## ABOUT THIS EXERCISE
In the material below, find the line containing "The height and" and the line containing "This screenshot has height=422, width=554.". Output those two lines and all lines between them exactly, without pictures.
======== MATERIAL PROVIDED
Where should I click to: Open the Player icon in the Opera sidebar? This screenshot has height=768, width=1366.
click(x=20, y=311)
================
======== MATERIAL PROVIDED
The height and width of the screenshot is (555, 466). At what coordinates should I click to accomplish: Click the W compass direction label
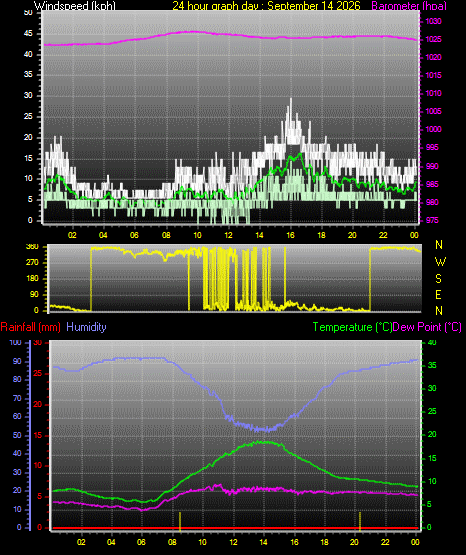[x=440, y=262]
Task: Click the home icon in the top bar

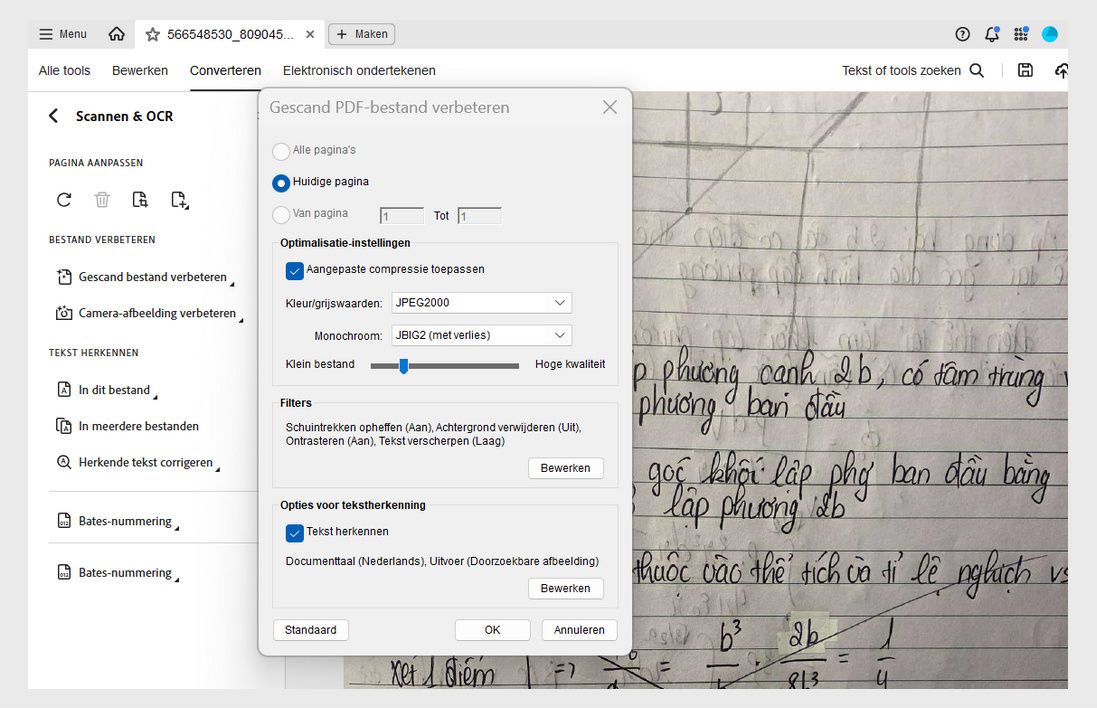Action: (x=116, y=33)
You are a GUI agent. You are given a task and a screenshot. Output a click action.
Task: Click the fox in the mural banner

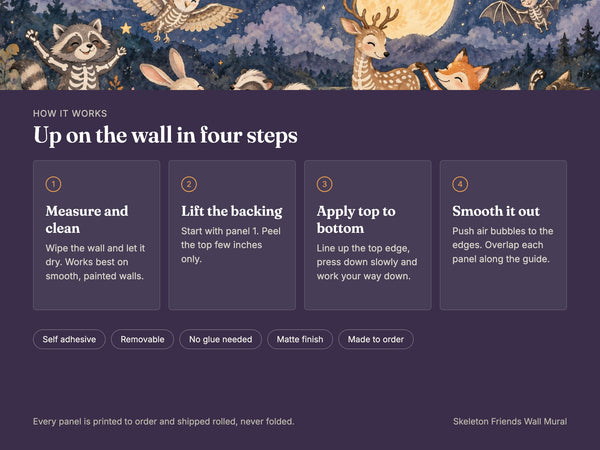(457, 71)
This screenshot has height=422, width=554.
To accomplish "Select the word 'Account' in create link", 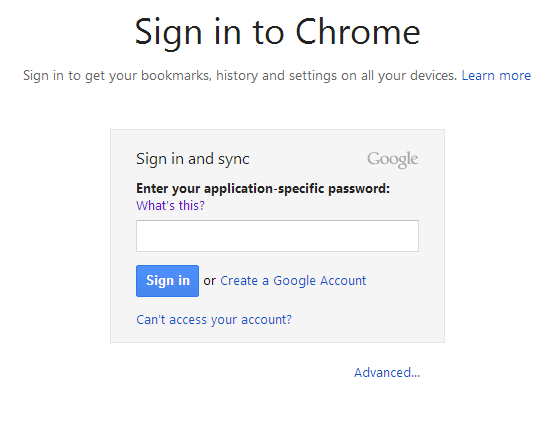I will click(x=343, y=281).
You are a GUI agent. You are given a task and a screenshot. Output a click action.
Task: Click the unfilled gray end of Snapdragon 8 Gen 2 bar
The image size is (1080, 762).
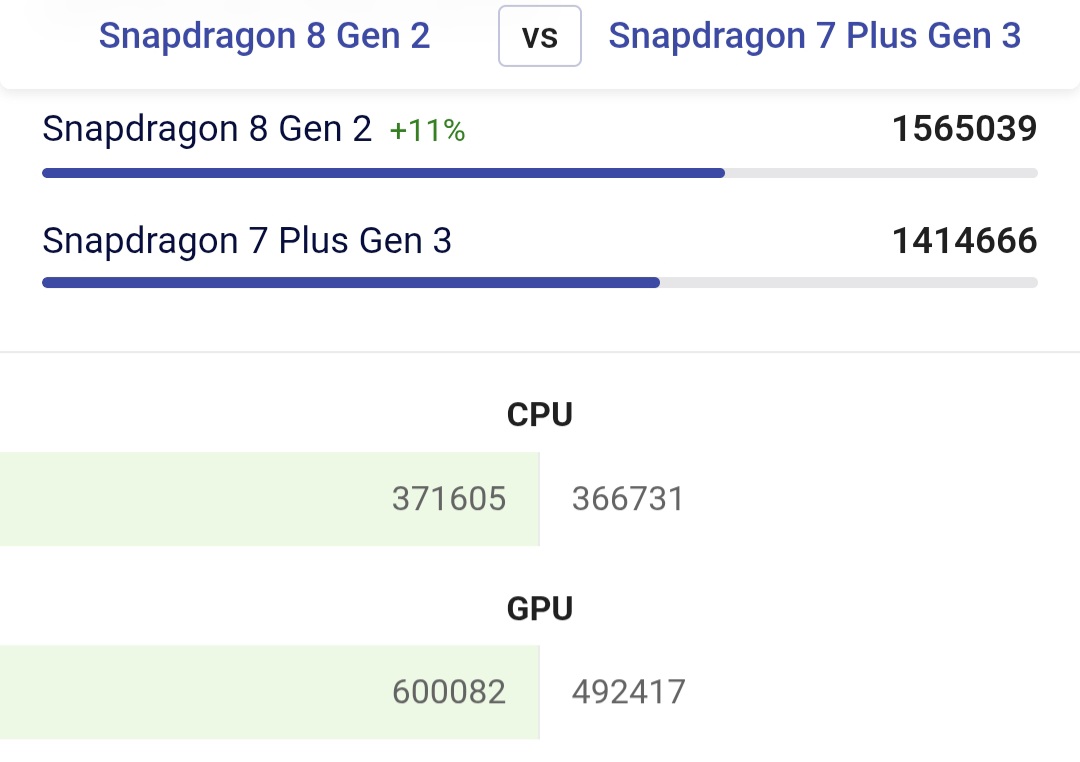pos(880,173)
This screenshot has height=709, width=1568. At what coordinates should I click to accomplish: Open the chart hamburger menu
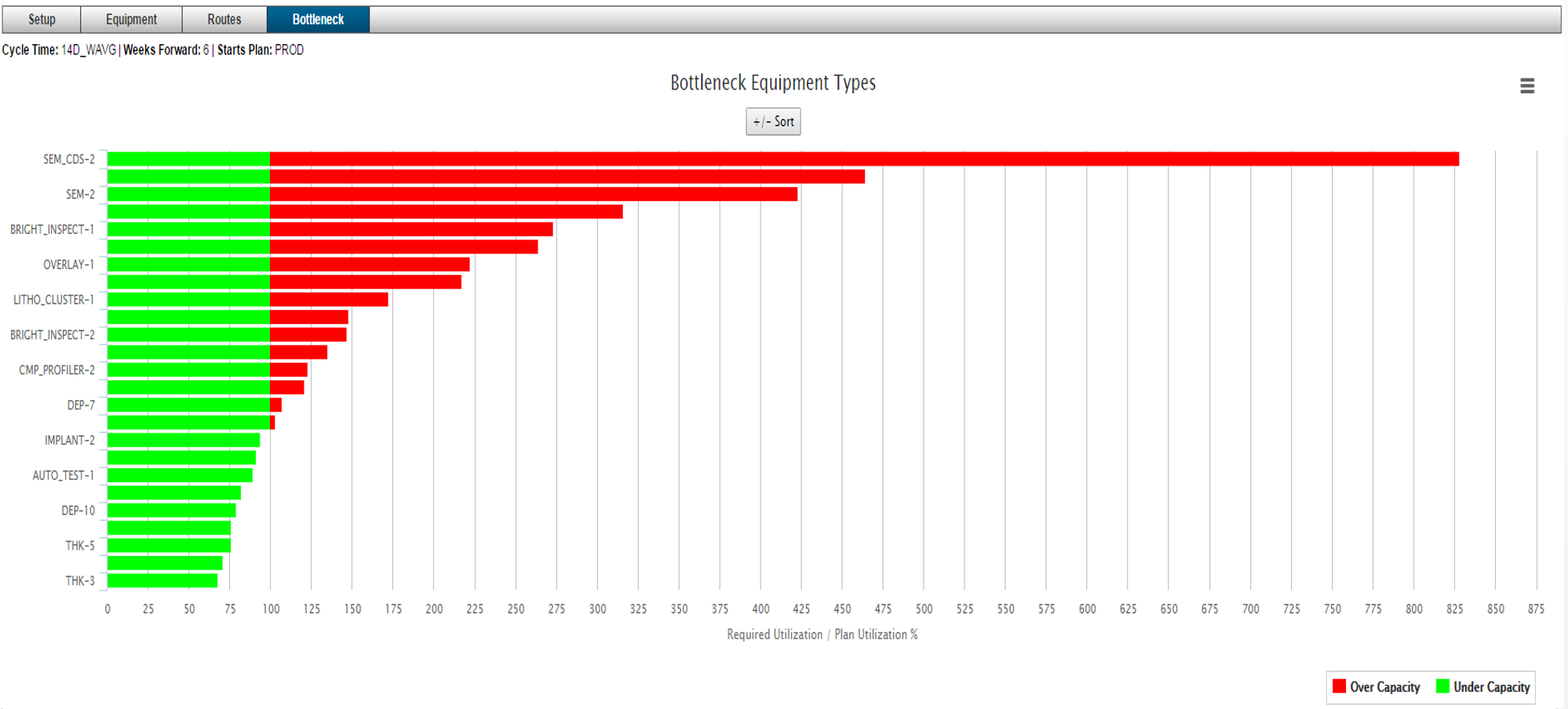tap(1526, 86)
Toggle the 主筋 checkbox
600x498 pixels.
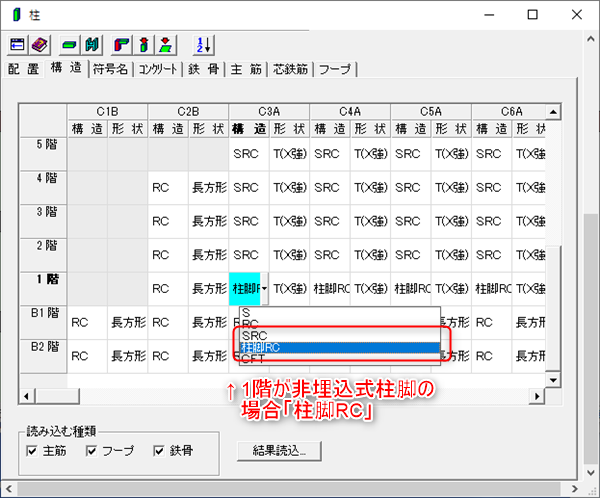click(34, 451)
================
## OUTPUT OF THE TASK
The height and width of the screenshot is (555, 466). At what coordinates should I click to accomplish: Click the W compass direction label
[x=440, y=262]
Task: Click the home icon in the top bar

Action: (x=116, y=33)
You are a GUI agent. You are given a task and a screenshot. Output a click action.
Task: Click the fox in the mural banner

(457, 71)
This screenshot has height=422, width=554.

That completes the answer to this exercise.